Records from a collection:
>>

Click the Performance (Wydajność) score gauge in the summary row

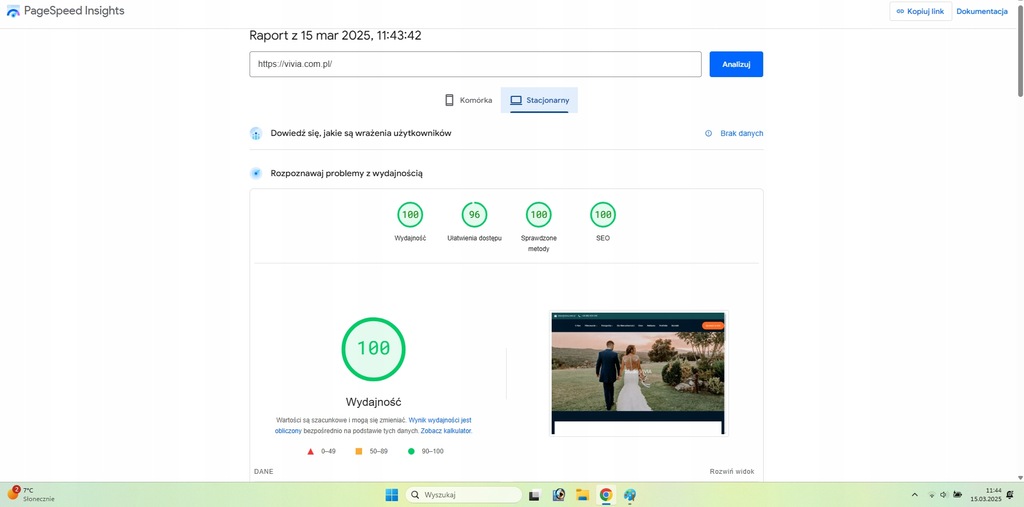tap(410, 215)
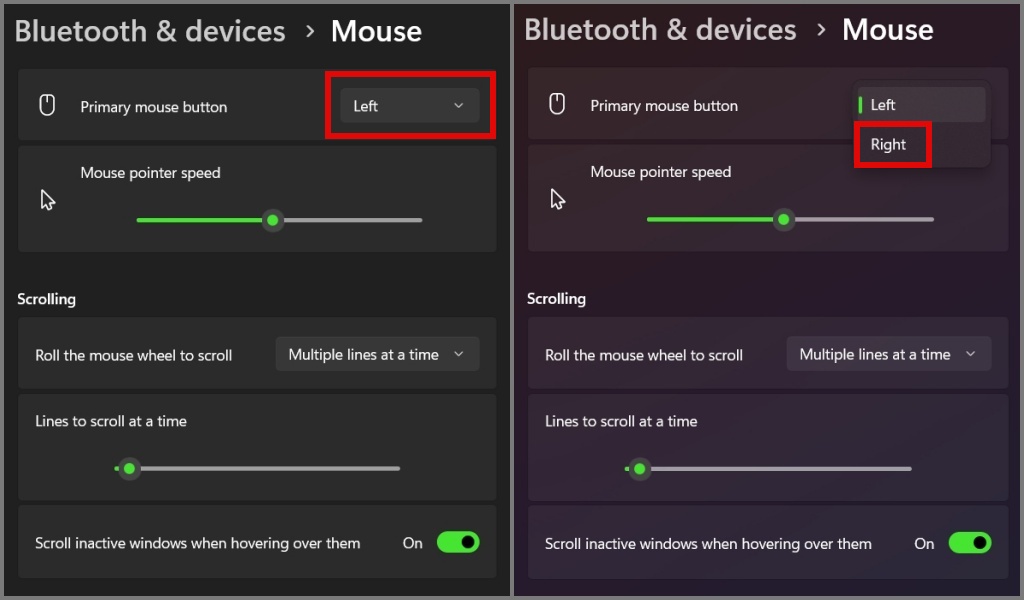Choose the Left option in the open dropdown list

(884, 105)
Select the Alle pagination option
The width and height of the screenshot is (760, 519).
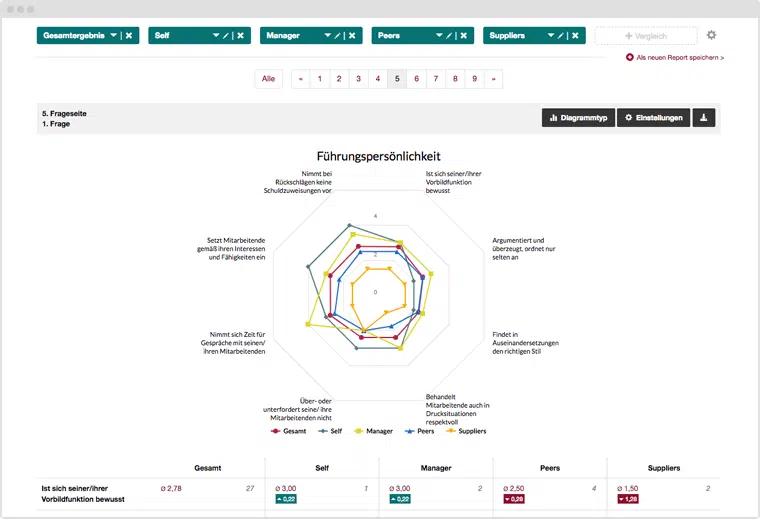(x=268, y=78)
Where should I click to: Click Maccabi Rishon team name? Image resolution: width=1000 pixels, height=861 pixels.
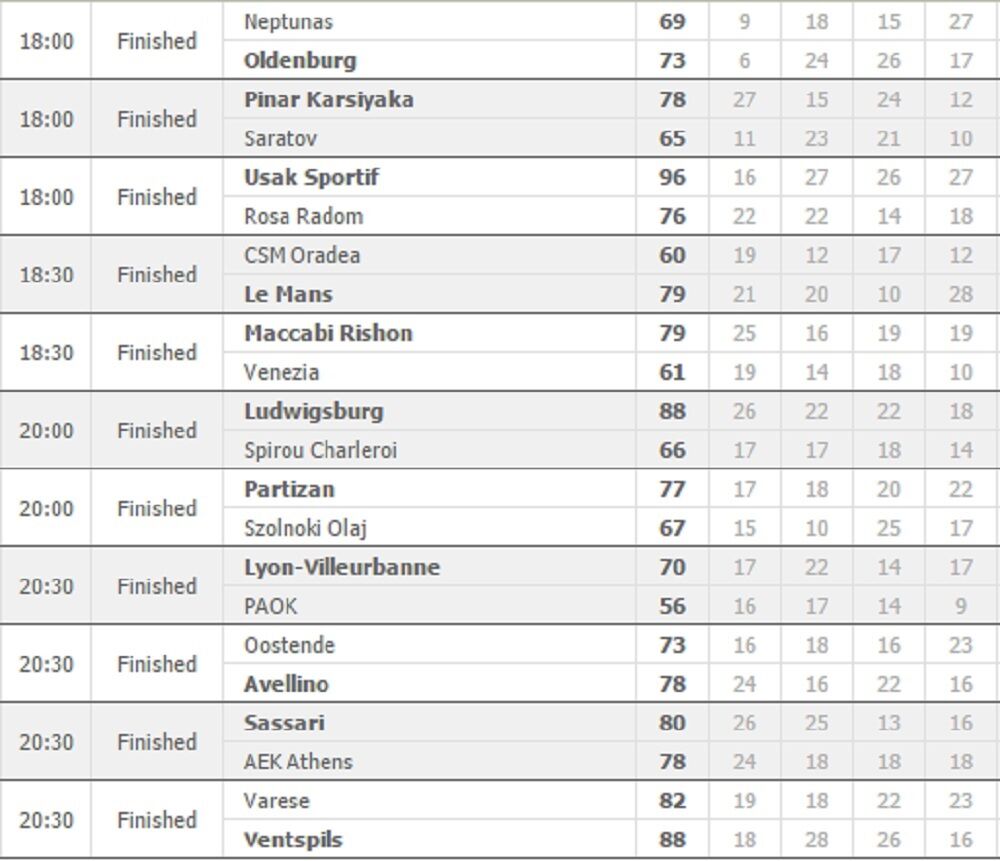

<<

Action item — Omit all pictures and write out, exactly, only the lines from the line containing "The width and" through the last line of the entries above.

Result of the exercise —
The width and height of the screenshot is (760, 519).
(x=268, y=78)
Where should I click to: Click Maccabi Rishon team name? Image resolution: width=1000 pixels, height=861 pixels.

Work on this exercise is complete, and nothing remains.